2) We don't have the clout, the prestige, whatever you want to call it, that some other teams have. We've got a great team, yes. We're a playoff team, yes. We're a couple pieces away from being a championship contender, yes. But so are more lucrative teams. Why would some of the "big name" FA's sign in Houston when they could go to San Antonio and work with Duncan and Parker? Or to LA, because it's LA?

3) As much as I would love to see some major changes brought to Houston--a solid perimeter shooting, pass-first PG and a versatile PF to help Yao out--Brent Barry and Rasheed Wallace or Kenyon Martin or Stromile Swift is the ultimate dream--every other team in the league, almost, is going to be after the same things we are.

We don't have what it takes to swing a trade that would really benefit us. We don't have the appeal to bring in good free agents. We're most likely going to be quiet this offseason. Unfortunately.


----------



## The_Franchise (Mar 30, 2003)

I don't think anyone was going into the Rockets offseason expecting big things from the draft or free agent signings. Rocket fans are eagerly awaiting the fate of Steve Francis and Cuttino Mobley, as they have seemed to clash with Gumby's system in terms of consistency and output. 
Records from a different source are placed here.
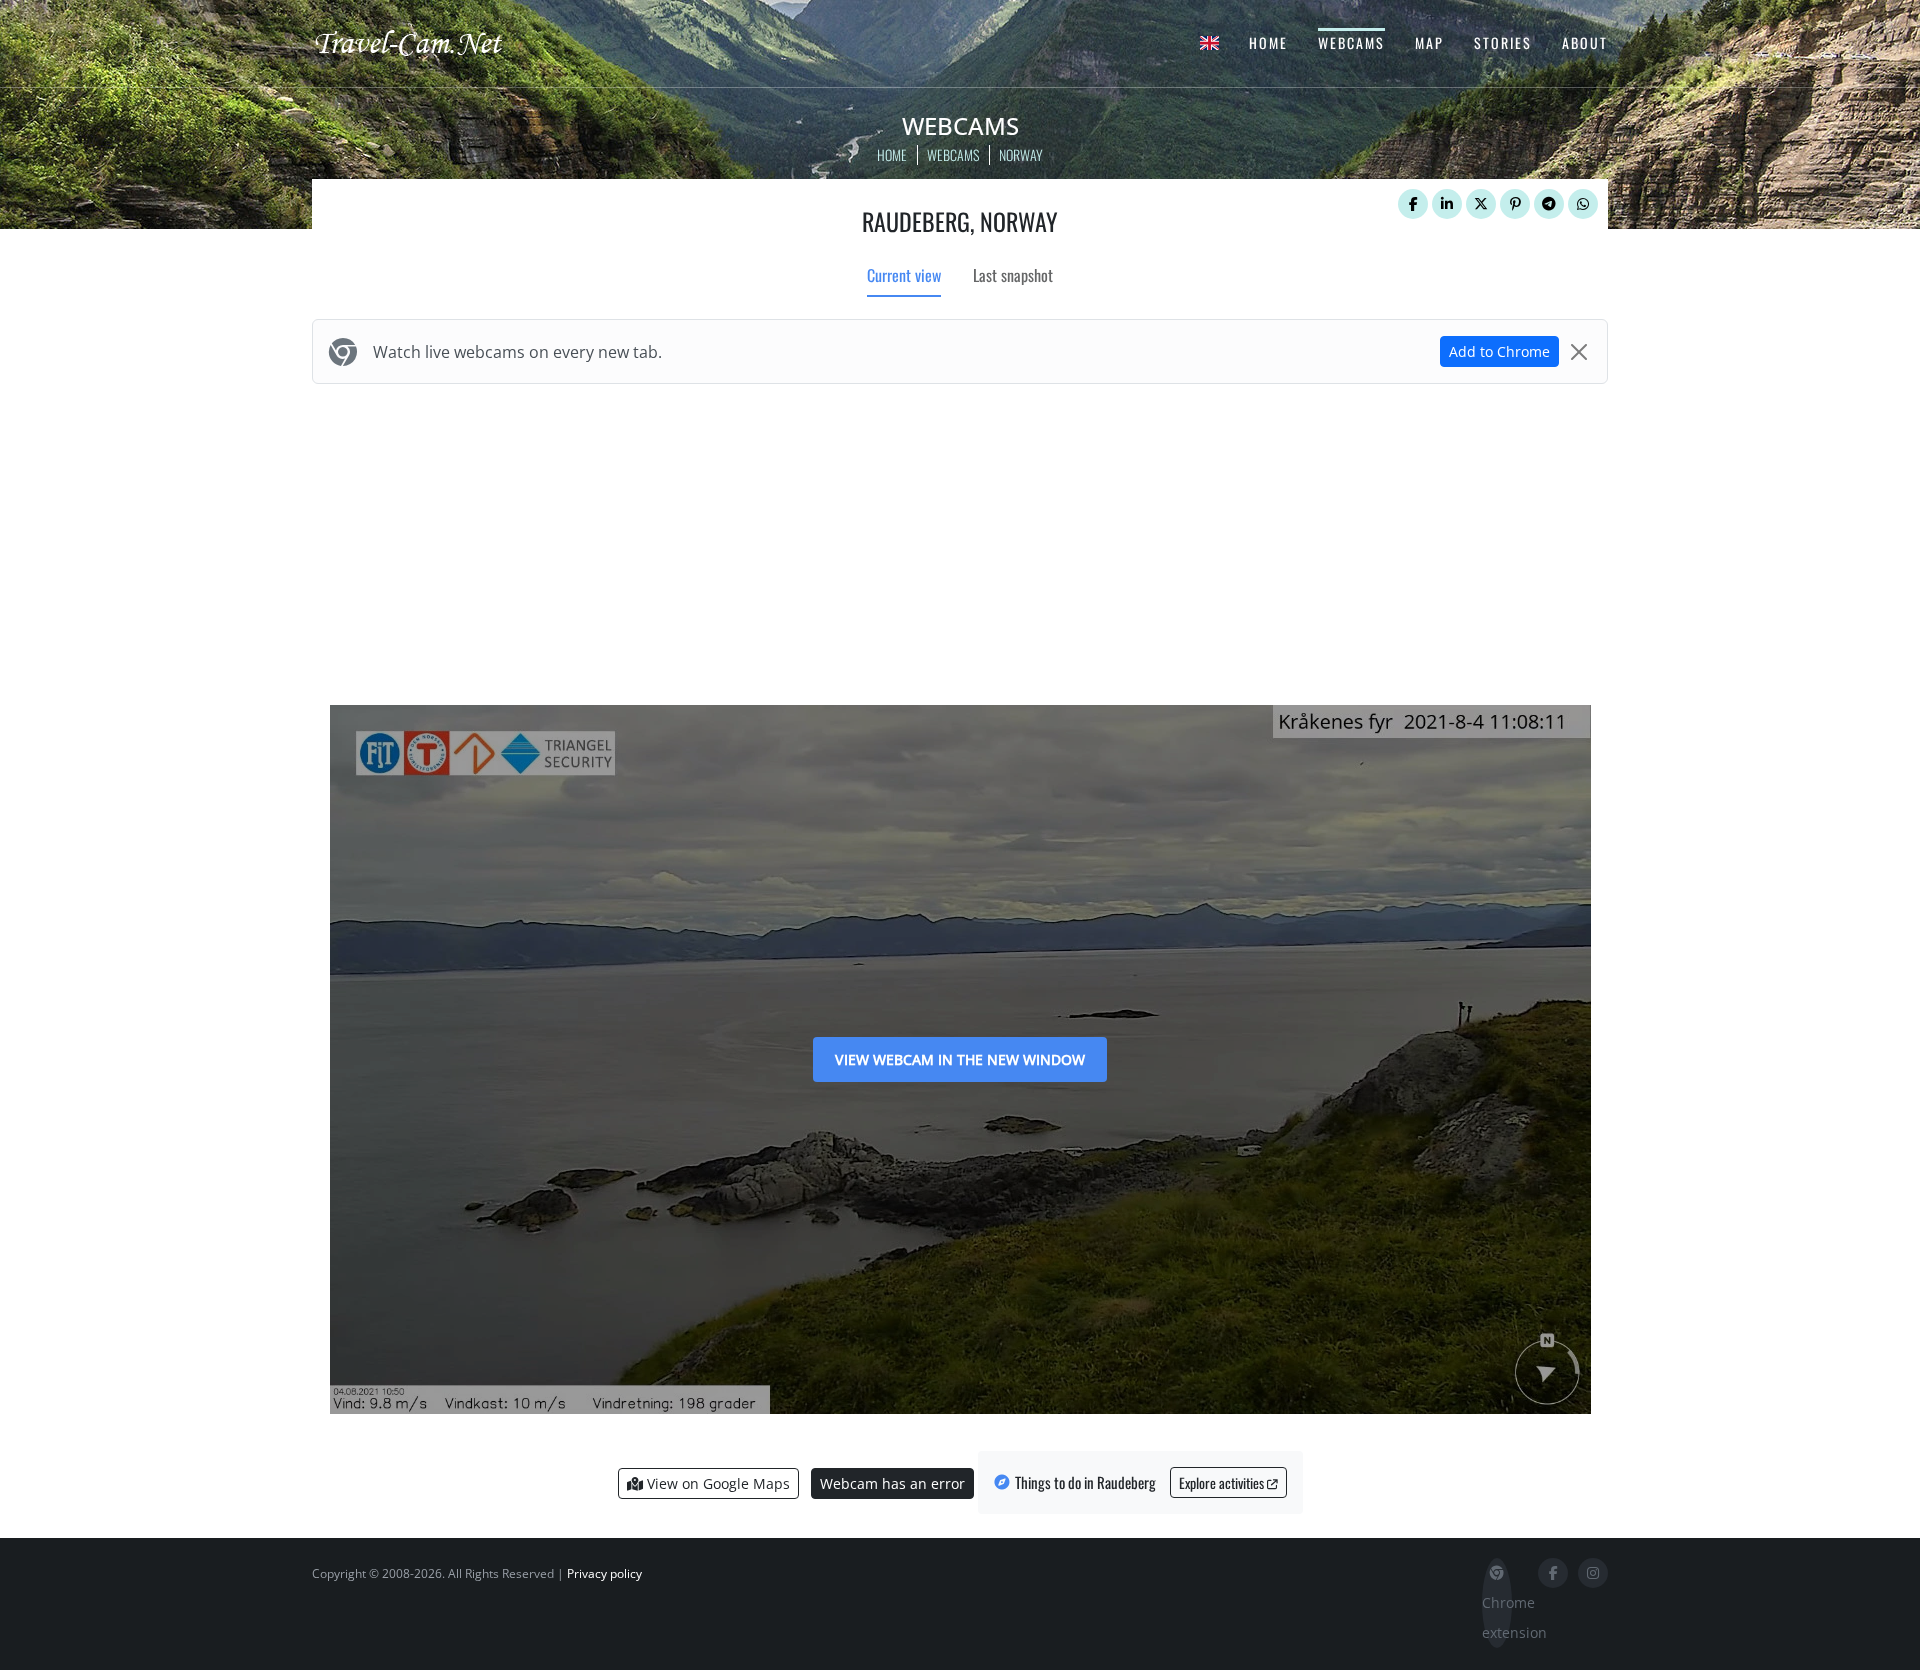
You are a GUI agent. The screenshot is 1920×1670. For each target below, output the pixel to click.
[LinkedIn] (1447, 204)
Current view (904, 275)
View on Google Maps (716, 1483)
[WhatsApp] (1583, 204)
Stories (1503, 42)
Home (1268, 42)
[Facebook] (1413, 204)
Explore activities (1223, 1482)
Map (1429, 42)
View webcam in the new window (960, 1059)
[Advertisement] (960, 540)
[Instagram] (1593, 1573)
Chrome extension (1497, 1617)
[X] (1481, 204)
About (1585, 42)
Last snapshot (1013, 275)
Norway (1021, 154)
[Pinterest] (1515, 204)
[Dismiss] (1579, 352)
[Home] (425, 42)
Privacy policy (604, 1573)
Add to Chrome (1499, 351)
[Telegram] (1549, 204)
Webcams (1351, 42)
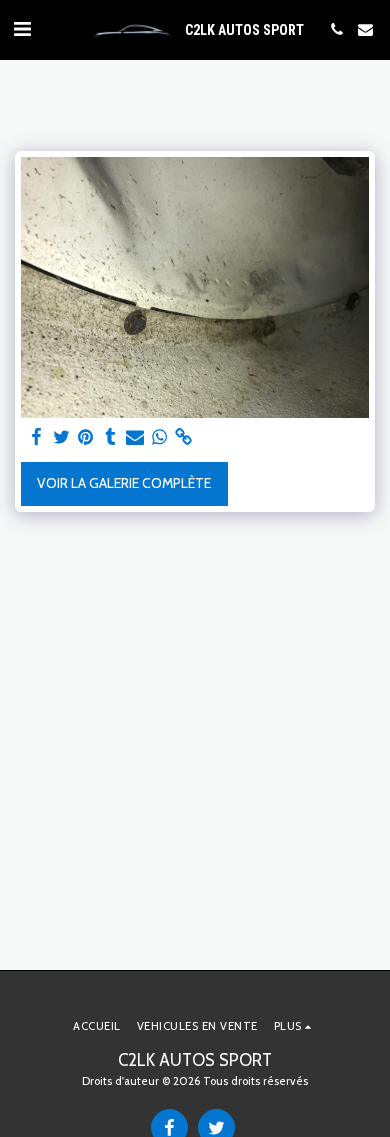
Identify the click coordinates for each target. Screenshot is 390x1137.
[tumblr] (111, 437)
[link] (184, 437)
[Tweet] (62, 437)
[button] (22, 29)
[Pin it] (86, 437)
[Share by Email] (135, 437)
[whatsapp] (160, 437)
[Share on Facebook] (37, 437)
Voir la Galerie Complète (124, 483)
When you have a potent big man like Yao your guards have to be great at swinging the ball, or atleast making efficient passes. We don't need guards that rely on Yao to create screens for them so they can have an open jumper. If Dawson and Gumby decide to trade Francis before the draft occurs then we could see the Rockets making a play to get a top 13 pick in the trade to pick up one of these prospects:

1. Devin Harris
2. Jameer Nelson
3. Sebastian Telfair (Even though his half court game is supposed to be relatively weak)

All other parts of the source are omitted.